Meek is a U.S. Marine Corps veteran who runs a company called Sandboxx, which helps members of the armed forces assimilate to military life and also to exit. Webb is a chief petty officer in the U.S. Navy and a member of the Sea Chanters, the U.S. Navy official chorus. Both fell in love with flying in their thirties and have accumulated ratings and airplanes in record time. Meek used his G.I. Bill benefits to start pilot training. He has commercial single- and multiengine certificates, a seaplane rating, a tailwheel endorsement, an instrument rating, and 850 hours. He owns a Piper Lance that the club uses and has several other aircraft. Webb is a CFI and multiengine instructor—ratings all earned since he started training in 2017. He has approximately 695 hours total time and also owns several aircraft that he leases to the club.
When airplanes are AOA, I think about the missed opportunities for our members. It really breaks my heart. Darrin and his team are working 24/7 to keep our birds sky worthy for our aviatiors.When the two met, they agreed that in addition to a culture of fun and acceptance, safety and availability of aircraft were more important than inexpensive pricing and to that end were concerned with the maintenance of club aircraft. Maintaining club aircraft is one of the challenges of flying clubs; aircraft often get into a queue waiting at maintenance shops and then are not available to members. Meek and Webb met A&P/IA Darrin Rimbey at a local aviation shop and the U.S. Marine Corps veteran is tailormade for the fun-loving group. The group co-founded the Flywyld maintenance shop in a hangar at Manassas Regional Airport.

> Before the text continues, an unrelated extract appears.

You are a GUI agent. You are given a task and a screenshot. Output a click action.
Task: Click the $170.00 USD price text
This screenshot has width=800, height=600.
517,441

“Those of us who own and lease the aircraft to the club absolutely love knowing our sky machines are making smiles and unforgettable memories,” said Meek. “When airplanes are AOG, I think about the missed opportunities for our members. It truly breaks my heart. Darrin and his team are working 24/7 to keep our birds sky worthy for our aviators.”
A recent experience showed that value: Webb was to take one of the club’s student pilots (they accept just a few) up for his check flight, but the aircraft was displaying issues that concerned Webb. He asked Rimbey’s team to quickly look at the airplane. Within 20 minutes the minor squawk was addressed, and the aircraft was airworthy. “And he [the student] passed,” Webb said.
“Although our priority is servicing our club aircraft, we are booked solid with work from other general aviation customers,” said Rimbey. “We do our very best to keep the club aircraft airworthy; sometimes that is not always possible. My least favorite part is having to inform the members that the aircraft may not be airworthy for a period of time.”
“My favorite part of the club has been meeting each member as they consider joining. I love sharing Flywyld’s vision and seeing eyes light up when they realize that, yes, they want more from a club than just cheap flying,” said Webb. “We may not be for everyone, but we certainly are a destination for passionate pilots who are looking to share their love of aviation with others. Witnessing those moments when we come together, share a great flying experience, and learn from each other is very rewarding.”